EXCERPTED DATA.
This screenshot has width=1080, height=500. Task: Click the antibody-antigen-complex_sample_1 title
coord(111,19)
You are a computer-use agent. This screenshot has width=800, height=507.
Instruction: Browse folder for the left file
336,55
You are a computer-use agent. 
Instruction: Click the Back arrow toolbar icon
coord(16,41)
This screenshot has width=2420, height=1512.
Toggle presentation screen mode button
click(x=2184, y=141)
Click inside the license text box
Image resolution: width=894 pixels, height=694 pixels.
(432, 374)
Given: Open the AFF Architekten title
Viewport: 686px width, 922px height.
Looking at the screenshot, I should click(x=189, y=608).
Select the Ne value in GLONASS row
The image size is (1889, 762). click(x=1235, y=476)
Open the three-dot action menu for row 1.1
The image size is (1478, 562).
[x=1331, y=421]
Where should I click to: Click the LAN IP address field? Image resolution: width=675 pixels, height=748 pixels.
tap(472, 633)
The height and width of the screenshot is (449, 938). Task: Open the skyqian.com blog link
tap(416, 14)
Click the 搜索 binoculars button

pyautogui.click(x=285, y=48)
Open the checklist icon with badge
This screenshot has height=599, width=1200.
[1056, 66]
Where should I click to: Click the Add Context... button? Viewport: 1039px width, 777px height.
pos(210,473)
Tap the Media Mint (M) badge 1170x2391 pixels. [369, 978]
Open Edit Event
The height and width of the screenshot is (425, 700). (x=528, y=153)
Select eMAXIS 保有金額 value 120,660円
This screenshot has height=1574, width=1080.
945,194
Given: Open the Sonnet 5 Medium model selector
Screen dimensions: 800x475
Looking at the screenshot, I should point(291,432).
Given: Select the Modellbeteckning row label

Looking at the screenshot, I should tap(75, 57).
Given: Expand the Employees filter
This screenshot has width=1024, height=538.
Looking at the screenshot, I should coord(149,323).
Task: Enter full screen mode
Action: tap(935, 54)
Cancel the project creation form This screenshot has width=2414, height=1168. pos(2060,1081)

INSTRUCTIONS FOR THE TASK.
Give every entry back unchanged. Leave none out.

TASK OUTPUT.
This screenshot has width=1080, height=500. Task: Click the antibody-antigen-complex_sample_1 title
coord(111,19)
You are a computer-use agent. This screenshot has width=800, height=507.
Instruction: Browse folder for the left file
336,55
You are a computer-use agent. 
Instruction: Click the Back arrow toolbar icon
coord(16,41)
This screenshot has width=2420, height=1512.
Toggle presentation screen mode button
click(x=2184, y=141)
Click inside the license text box
Image resolution: width=894 pixels, height=694 pixels.
(432, 374)
Given: Open the AFF Architekten title
Viewport: 686px width, 922px height.
Looking at the screenshot, I should click(x=189, y=608).
Select the Ne value in GLONASS row
The image size is (1889, 762). click(x=1235, y=476)
Open the three-dot action menu for row 1.1
The image size is (1478, 562).
[x=1331, y=421]
Where should I click to: Click the LAN IP address field? Image resolution: width=675 pixels, height=748 pixels.
tap(472, 633)
The height and width of the screenshot is (449, 938). Task: Open the skyqian.com blog link
tap(416, 14)
Click the 搜索 binoculars button

pyautogui.click(x=285, y=48)
Open the checklist icon with badge
This screenshot has height=599, width=1200.
[1056, 66]
Where should I click to: Click the Add Context... button? Viewport: 1039px width, 777px height.
pos(210,473)
Tap the Media Mint (M) badge 1170x2391 pixels. [369, 978]
Open Edit Event
The height and width of the screenshot is (425, 700). (x=528, y=153)
Select eMAXIS 保有金額 value 120,660円
This screenshot has height=1574, width=1080.
945,194
Given: Open the Sonnet 5 Medium model selector
Screen dimensions: 800x475
Looking at the screenshot, I should point(291,432).
Given: Select the Modellbeteckning row label

Looking at the screenshot, I should tap(75, 57).
Given: Expand the Employees filter
This screenshot has width=1024, height=538.
Looking at the screenshot, I should coord(149,323).
Task: Enter full screen mode
Action: tap(935, 54)
Cancel the project creation form This screenshot has width=2414, height=1168. pos(2060,1081)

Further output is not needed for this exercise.